В конце той недели Акил Саенц выиграл на дистанции Льеж - Бастонья - Льеж - самой, по всеобщему приговору, своенравной из классических, а также самой старой. Акила чествовали еще на старте. Он и не разочаровал болельщиков - победил изящно. Всю дорогу держался рядом с основной массой, словно обыкновенный член команды, разве только немного впереди, а под конец, даром что не спринтер, врезался в группу лидеров и разыграл-таки настоящую гонку: удар локтем за удар локтем, рывок за рывок. Чемпион пересек черту с опережением всего лишь… в обод колеса. Толпа бесновалась, особенно когда увидела фото с финиша. Отвоевать километры - это, конечно, впечатляет, но как-то уж очень не по-человечески. Обойти всех на толщину пальца - вот как лучшие из смертных добиваются поголовного обожания.
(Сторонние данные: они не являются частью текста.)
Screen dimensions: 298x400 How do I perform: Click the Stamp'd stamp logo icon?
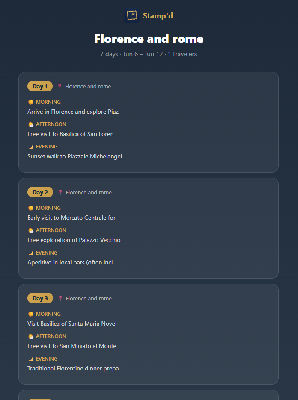coord(132,15)
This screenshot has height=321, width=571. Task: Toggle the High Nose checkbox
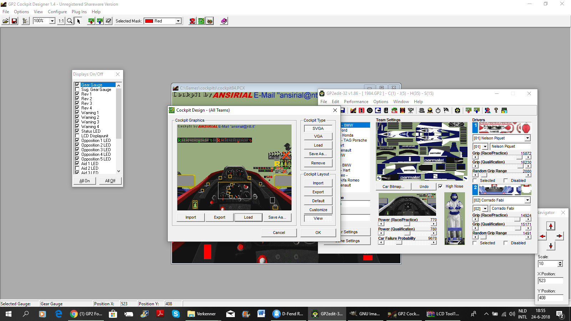tap(440, 186)
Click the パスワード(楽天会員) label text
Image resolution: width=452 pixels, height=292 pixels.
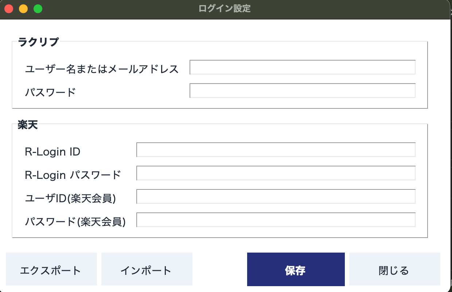point(75,222)
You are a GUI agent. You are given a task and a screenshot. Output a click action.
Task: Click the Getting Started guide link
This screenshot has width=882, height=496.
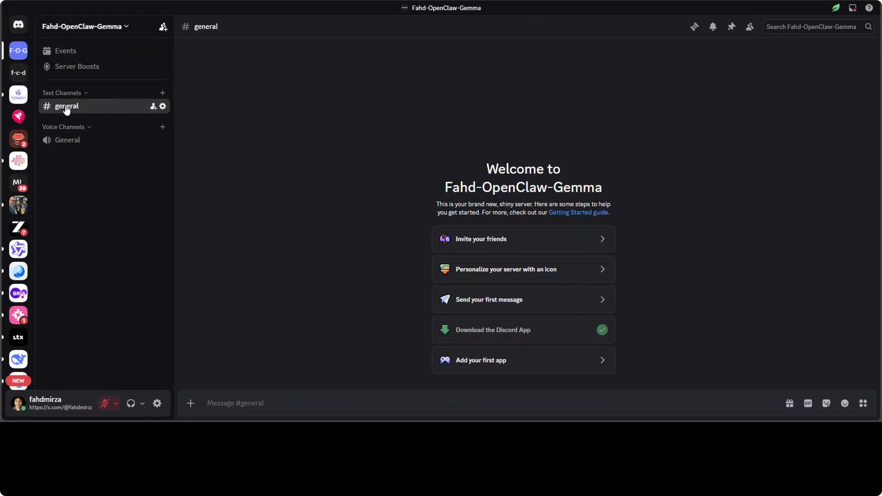pyautogui.click(x=578, y=212)
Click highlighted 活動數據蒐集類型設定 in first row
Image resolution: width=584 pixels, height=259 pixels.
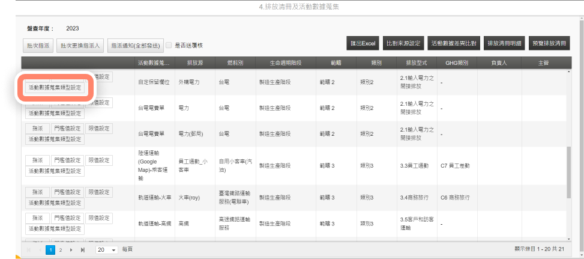(x=55, y=88)
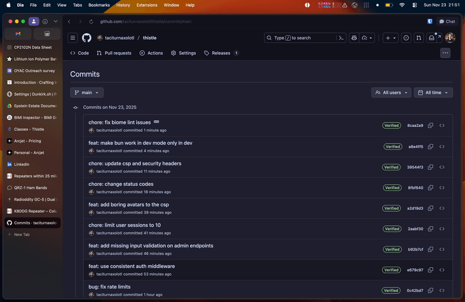The width and height of the screenshot is (465, 302).
Task: Open the Bitwarden extension icon
Action: tap(430, 21)
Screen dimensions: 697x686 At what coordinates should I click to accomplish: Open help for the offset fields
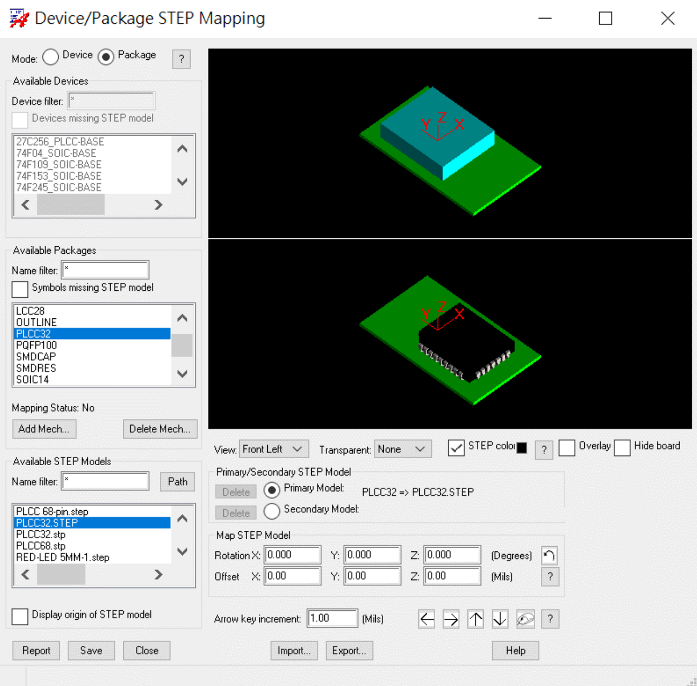coord(549,576)
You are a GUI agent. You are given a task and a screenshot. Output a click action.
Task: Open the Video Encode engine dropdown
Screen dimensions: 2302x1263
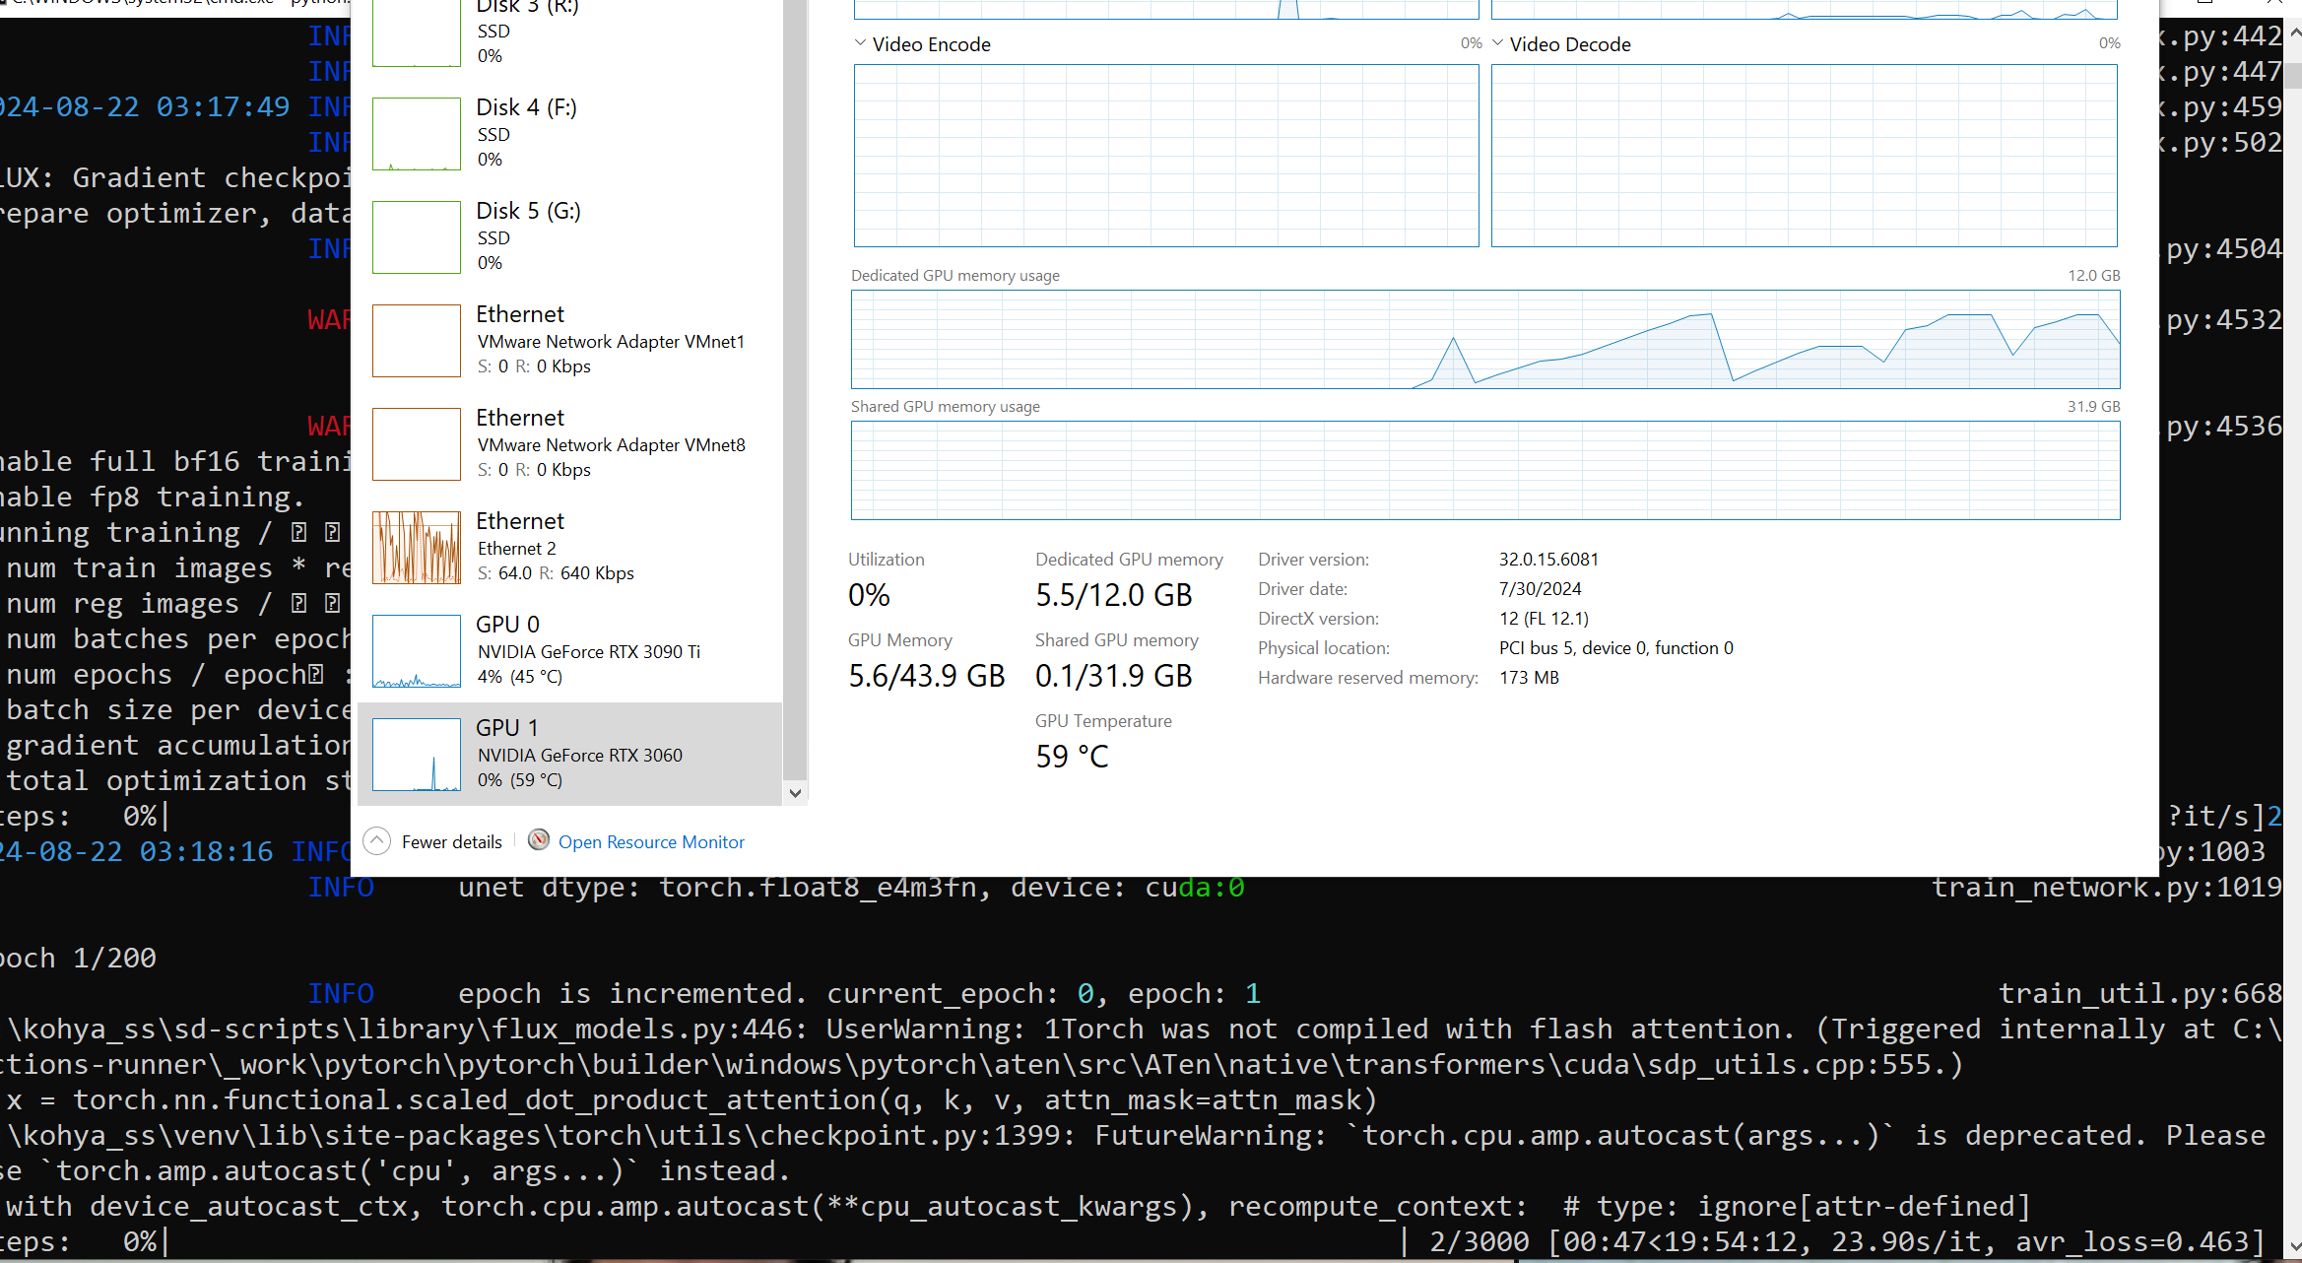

Спустя пару дней Саенц заговорил о новой поездке в Сьенну и каком-то там обследовании. Азафран попытался вытянуть друга на беседу.
- Спору нет, Микель талантливый доктор, но если не горит, лучше останься. Ты только что выиграл "Льеж". На тренировках все в порядке. К чему лишние хлопоты?
- Невелика победа. - Акил перебросил цепь на одну звезду и прибавил скорости, рассчитывая, что Патруль собьется с дыхания и расхочет болтать.
- Брось, я не слепой. Ты же издевался над ними.
Весь этап Азафран без устали работал на своего лидера, и хотя сам в итоге не попал в группу фаворитов, зато уж видеозапись финиша просмотрел раз десять, не меньше. Разыгранная товарищем драма потрясла его до глубины души. Это безумие - так рисковать. И даже не только здоровьем. Обычный порыв ветра мог бы украсть у гонщика его ненадежную, капризную двадцатимиллиметровую победу - прости-прощай тогда первое место.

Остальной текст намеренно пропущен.